* **Short task**: Please reproduce the items below word for word, from the start of the items through the line that contains "[Search] (181, 39)", including that line. Leave the pictures out of your answer.

=== Excerpted data ===

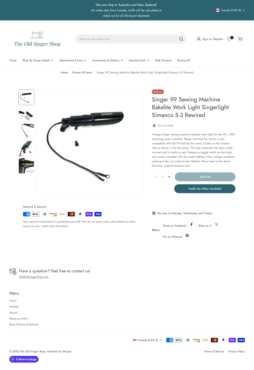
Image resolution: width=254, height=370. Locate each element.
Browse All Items (82, 72)
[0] (229, 39)
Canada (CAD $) (231, 10)
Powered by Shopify (59, 351)
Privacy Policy (237, 351)
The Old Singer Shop (32, 351)
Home (64, 72)
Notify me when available (205, 189)
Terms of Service (214, 351)
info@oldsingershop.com (33, 277)
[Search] (181, 39)
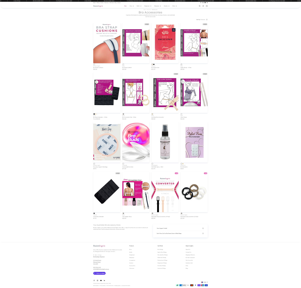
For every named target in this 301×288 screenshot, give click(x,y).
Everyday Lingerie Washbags (100, 167)
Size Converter (189, 260)
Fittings (98, 2)
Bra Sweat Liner (155, 67)
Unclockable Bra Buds (127, 167)
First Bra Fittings (162, 265)
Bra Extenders (184, 167)
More (173, 6)
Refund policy (96, 285)
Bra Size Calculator (190, 257)
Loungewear (132, 260)
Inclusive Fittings (162, 268)
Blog (115, 2)
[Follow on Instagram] (203, 3)
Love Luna (153, 65)
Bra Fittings (160, 249)
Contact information (126, 285)
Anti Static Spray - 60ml (157, 167)
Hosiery (166, 6)
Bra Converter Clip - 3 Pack (129, 117)
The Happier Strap (126, 216)
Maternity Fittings (162, 257)
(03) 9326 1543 (97, 267)
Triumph (95, 214)
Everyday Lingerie (96, 165)
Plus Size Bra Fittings (163, 254)
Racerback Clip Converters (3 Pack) (189, 216)
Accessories (149, 9)
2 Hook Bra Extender (98, 216)
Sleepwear (156, 6)
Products (131, 245)
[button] (137, 246)
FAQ (187, 265)
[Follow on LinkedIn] (207, 3)
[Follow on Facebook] (201, 3)
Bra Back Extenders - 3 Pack (100, 117)
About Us (188, 249)
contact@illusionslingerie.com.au (101, 269)
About (94, 2)
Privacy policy (103, 285)
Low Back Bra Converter (157, 117)
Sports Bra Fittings (162, 252)
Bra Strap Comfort (127, 67)
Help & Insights (189, 245)
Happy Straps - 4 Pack (186, 67)
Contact (118, 2)
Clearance (106, 2)
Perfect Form (183, 165)
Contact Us (188, 252)
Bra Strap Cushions (98, 67)
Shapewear (147, 6)
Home (145, 9)
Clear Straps (184, 117)
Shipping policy (117, 285)
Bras (131, 6)
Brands (102, 2)
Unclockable (124, 165)
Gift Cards (111, 2)
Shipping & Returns (190, 254)
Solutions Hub (189, 263)
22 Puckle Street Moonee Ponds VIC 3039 (97, 262)
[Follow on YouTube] (205, 3)
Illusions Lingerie (96, 65)
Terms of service (110, 285)
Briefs (138, 6)
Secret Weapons (154, 165)
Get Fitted (160, 245)
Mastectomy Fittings (162, 260)
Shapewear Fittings (162, 263)
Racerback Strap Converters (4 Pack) (160, 216)
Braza (123, 65)
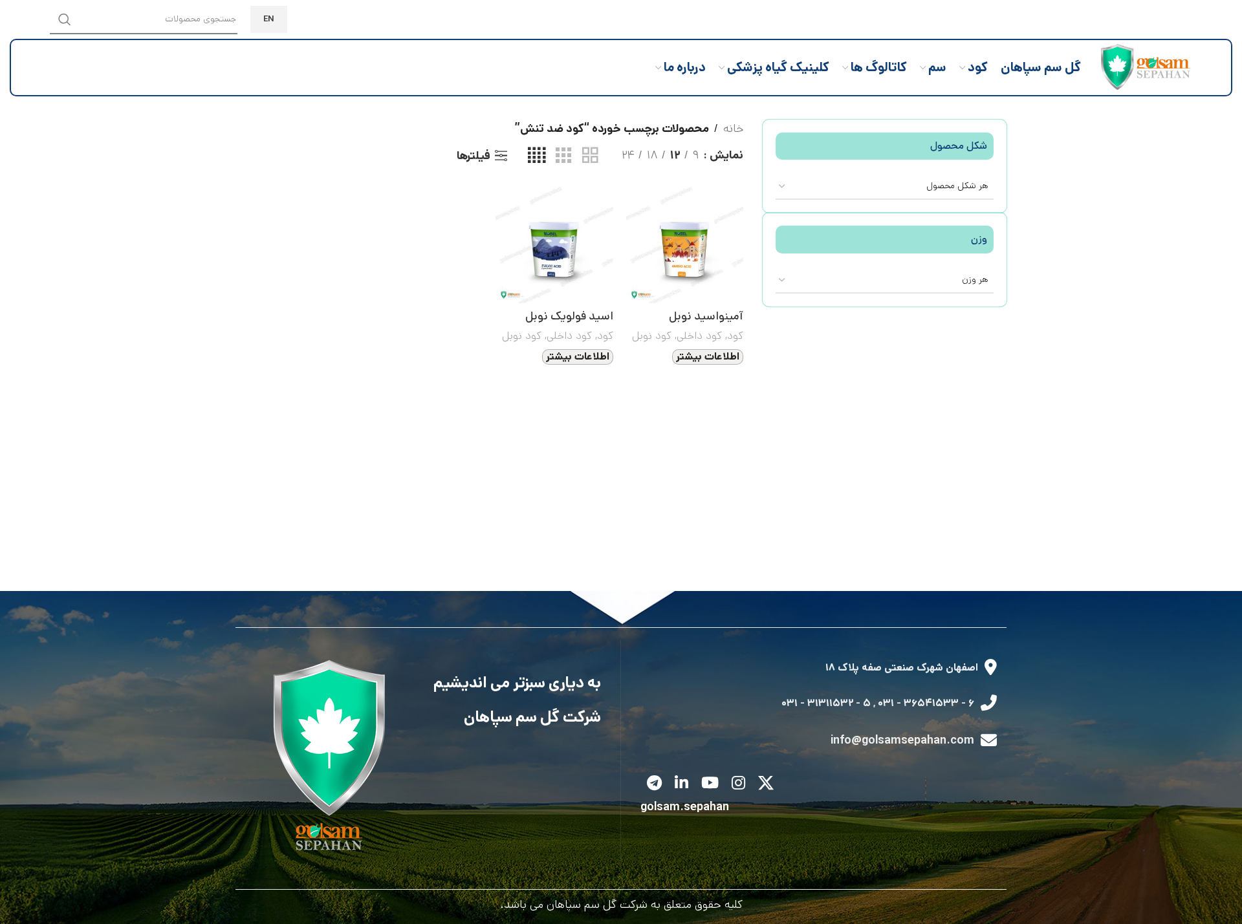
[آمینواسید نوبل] (684, 244)
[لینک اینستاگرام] (738, 784)
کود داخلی (699, 335)
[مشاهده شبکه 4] (536, 156)
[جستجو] (65, 19)
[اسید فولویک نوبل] (554, 244)
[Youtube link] (710, 784)
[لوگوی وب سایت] (1142, 67)
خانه (733, 128)
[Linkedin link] (681, 784)
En (268, 19)
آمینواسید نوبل (706, 316)
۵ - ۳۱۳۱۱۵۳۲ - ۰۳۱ (826, 703)
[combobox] (885, 186)
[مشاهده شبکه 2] (590, 156)
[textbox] (885, 186)
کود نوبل (651, 335)
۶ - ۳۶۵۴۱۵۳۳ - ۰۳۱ (926, 703)
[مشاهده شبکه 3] (563, 156)
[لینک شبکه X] (766, 784)
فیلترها (473, 156)
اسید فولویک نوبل (569, 316)
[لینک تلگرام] (654, 784)
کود (735, 335)
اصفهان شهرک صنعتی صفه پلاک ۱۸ (901, 667)
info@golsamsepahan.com (902, 740)
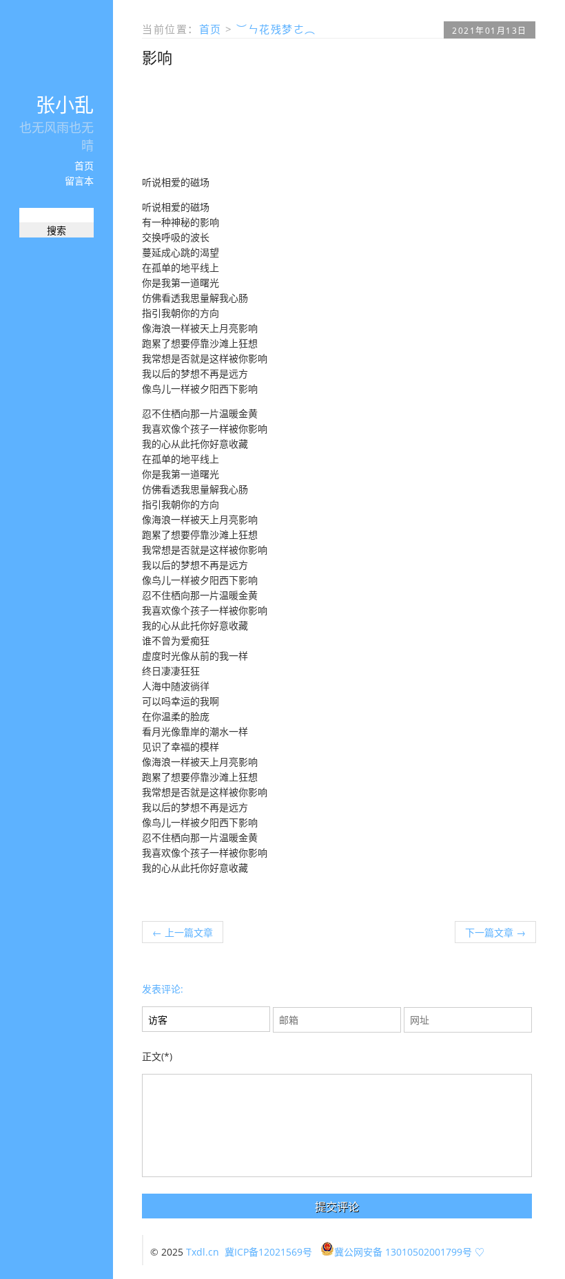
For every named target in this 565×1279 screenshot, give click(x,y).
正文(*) (157, 1056)
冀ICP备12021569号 (268, 1251)
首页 (84, 165)
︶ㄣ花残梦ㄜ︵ (276, 29)
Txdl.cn (202, 1251)
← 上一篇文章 (182, 932)
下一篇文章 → (495, 932)
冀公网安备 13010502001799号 (403, 1251)
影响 (157, 57)
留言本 (79, 180)
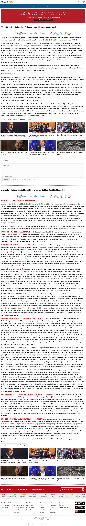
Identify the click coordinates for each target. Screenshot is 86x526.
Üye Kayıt (61, 505)
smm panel (17, 512)
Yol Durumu (69, 495)
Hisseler (52, 495)
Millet (14, 445)
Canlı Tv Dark (17, 502)
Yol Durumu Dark (5, 505)
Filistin (3, 119)
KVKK (47, 524)
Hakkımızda (25, 524)
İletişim (30, 524)
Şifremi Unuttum (63, 507)
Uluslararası (22, 119)
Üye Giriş (61, 502)
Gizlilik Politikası (37, 524)
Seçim (20, 445)
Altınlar (42, 502)
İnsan (3, 445)
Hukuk (9, 119)
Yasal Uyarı (61, 524)
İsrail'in (15, 119)
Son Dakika (17, 509)
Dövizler (42, 505)
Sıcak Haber (53, 512)
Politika (59, 6)
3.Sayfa (27, 6)
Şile (25, 445)
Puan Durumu (43, 495)
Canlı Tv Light (4, 507)
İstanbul (9, 445)
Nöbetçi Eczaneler (19, 507)
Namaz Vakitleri (12, 495)
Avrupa (32, 6)
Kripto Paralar (80, 495)
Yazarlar (52, 507)
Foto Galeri (53, 502)
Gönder (6, 179)
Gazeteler (23, 495)
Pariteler (60, 495)
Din (43, 6)
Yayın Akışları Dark (19, 505)
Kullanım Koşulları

===

* **The completed task**:
Image resolution: width=254, height=370. Locate each element.
Browse All Items (82, 72)
[0] (229, 39)
Canada (CAD $) (231, 10)
Powered by Shopify (59, 351)
Privacy Policy (237, 351)
The Old Singer Shop (32, 351)
Home (64, 72)
Notify me when available (205, 189)
Terms of Service (214, 351)
info@oldsingershop.com (33, 277)
[Search] (181, 39)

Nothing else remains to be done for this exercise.